Cold-inducible RNA binding protein promotes breast cancer cell malignancy by regulating Cystatin C levels.

2020 
Cold-inducible RNA binding protein (CIRBP) is a stress-responsive protein that promotes cancer development and inflammation. Critical to most CIRBP functions is its capacity to bind and post-transcriptionally modulate mRNA. However, a transcriptome-wide analysis of CIRBP mRNA targets in cancer has not yet been performed. Here, we use an ex vivo breast cancer model to identify CIRBP targets and mechanisms. We find that CIRBP transcript levels correlate with breast cancer subtype and are an indicator of luminal A/B prognosis. Accordingly, over-expression of CIRBP in non-tumoral MCF-10A cells promotes cell growth and clonogenicity, while depletion of CIRBP from luminal A MCF-7 cells has opposite effects. We use RNA immunoprecipitation followed by high-throughput sequencing (RIP-Seq) to identify a set of 204 high confident CIRBP targets in MCF-7 cells.
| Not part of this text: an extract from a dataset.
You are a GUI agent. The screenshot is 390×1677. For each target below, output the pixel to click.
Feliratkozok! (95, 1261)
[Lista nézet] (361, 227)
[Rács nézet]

About 10% of these showed complementary changes after CIRBP manipulation in MCF-10 and MCF-7 cells, and were highly interconnected with known breast cancer genes. To test the potential of CIRBP-mediated regulation of these targets in breast cancer development, we focused on Cystatin C (CST3), one of the most highly interconnected genes and a protein that displays tumor suppressive capacities. CST3 depletion restored the effects of CIRBP depletion in MCF-7 cells, indicating that CIRBP functions, at least in part, by downregulating CST3 levels. Our data provide a resource of CIRBP targets in breast cancer, and identify CST3 as a novel downstream mediator of CIRBP function.